To me, the RHMCK results suggest that one can unconfounded “identity” and “knowledge” in an equivalent way with items that, unlike the cultural-identity-eliciting “do you believe in climate change” item, effectively assessed what farmers understood the evidence of climate change to signify for their vocation.
Cool, okay.
But the much more difficult question is—what exactly is going on in the heads of those farmers who clearly comprehend the evidence but who say they “don’t believe in” climate change?
This is exactly what the Pakistani Dr has been trying, so patiently, to help us figure out!
If he hadn’t been so persistent in trying to pierce through the dense armor of my incomprehension, I would have had nothing more to say than what I just did—viz., that what a farmer in Mississippi, Texas, North Carolina, or Wisconsin says he “believes” about climate change measures something entirely different from what he “knows” about it.
But now, thanks to what the Dr has taught me, I have a hunch that the “climate change” that that farmer doesn’t “believe in” & the “climate change” he does “believe in” are, as the Dr would say, “entirely different things!”
“Climate change,” certainly, can be defined with reference solely to a state of affairs, or the evidence for it.
But as an object of belief or knowledge, climate change can’t be defined that way.
It’s just plain weird, really, to imagine that if we could somehow take a person, unscrew the lid of his mind, turn him upside down, and shake him a bit, a bunch of discrete “beliefs” would fall onto the ground in front of us.
What we believe or know—the objects of those intentional states—don’t have any existence independently of what we do with them. The kinds of things we do, moreover, are multiple and diverse—and correspond to the multiple and diverse roles our integrated identities comprise.

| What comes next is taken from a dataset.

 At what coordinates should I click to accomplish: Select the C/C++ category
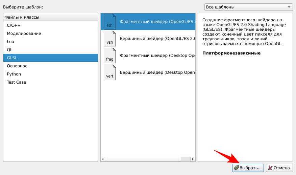click(x=13, y=25)
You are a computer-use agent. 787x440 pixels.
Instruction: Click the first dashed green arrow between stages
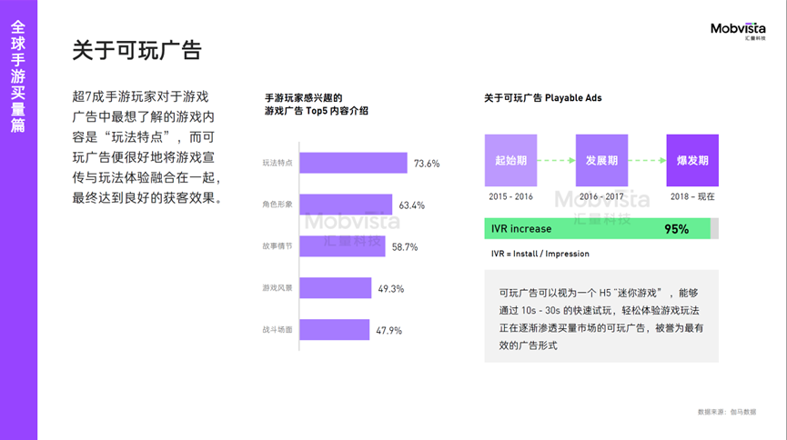click(x=556, y=160)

The Pakistani Dr is an oncologist and a proud member of a science-trained profession. His belief in evolution enables him to be those things.

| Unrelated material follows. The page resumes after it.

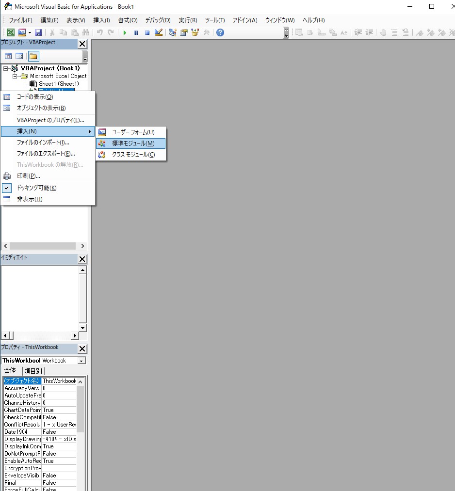Open Project Explorer from the toolbar icon
455x491 pixels.
point(172,32)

He is also a devout Muslim. His disbelief of evolution enables him to be that—when being that is what he is doing.
There’s no conflict!, he keeps insisting. The evolution he “accepts” and the evolution he “rejects” are entirely different things—because the things he is doing with those intentional states are entirely different, and, fortunately for him, perfectly compatible with each other in the life he leads.
Well, for the Kentucky (Mississippi/Texas/North Carolina/Wisconsin/Indiana etc.) farmer, there are two climate changes: the one he rejects to protect his standing in a particular cultural community engaged in an ugly status competition with another whose members’ “belief in” climate change serves the same function; and the one the Kentucky farmer accepts in the course of using his reason to negotiate the challenges of his vocation.

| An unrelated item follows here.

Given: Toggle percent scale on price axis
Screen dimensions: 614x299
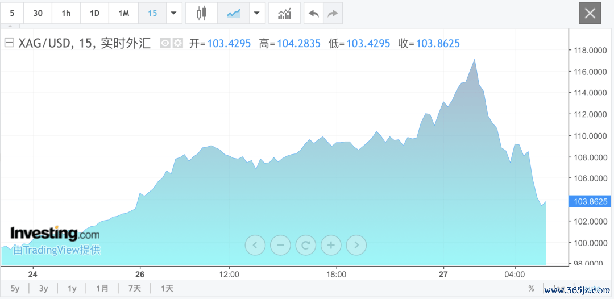Looking at the screenshot, I should point(531,289).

Sadly, the Kentucky farmer lives in a society that makes reconciling the diverse roles that he occupies—the different things he is enabled to do—by “believing in” one “climate change” and “disbelieving in” another much less straightforward, routine–boring even–than what the Pakistani Dr does when he accepts one evolution and reject another.
This is a big problem. Not just for the Kentucky farmer but for all those who live in the society so many of whose members find what the Kentucky farmer is doing with his reason not only incomprehensible but simply intolerable.
References
Everhart, D. & Hameed, S. Muslims and evolution: a study of Pakistani physicians in the United States. Evo Edu Outreach 6, 1-8 (2013).
Kahan, D. Climate Science Communication and the Measurement Problem. Advances in Pol. Psych (in press).
Prokopy, L.S., Morton, L.W., Arbuckle, J.G., Mase, A.S. & Wilke, A. Agricultural stakeholder views on climate change: Implications for conducting research and outreach. Bulletin of the American Meteorological Society (2014).
Rejesus, R.M., Mutuc-Hensley, M., Mitchell, P.D., Coble, K.H. & Knight, T.O. US Agricultural Producer Perceptions of Climate Change. Journal of Agricultural and Applied Economics 45 (2013).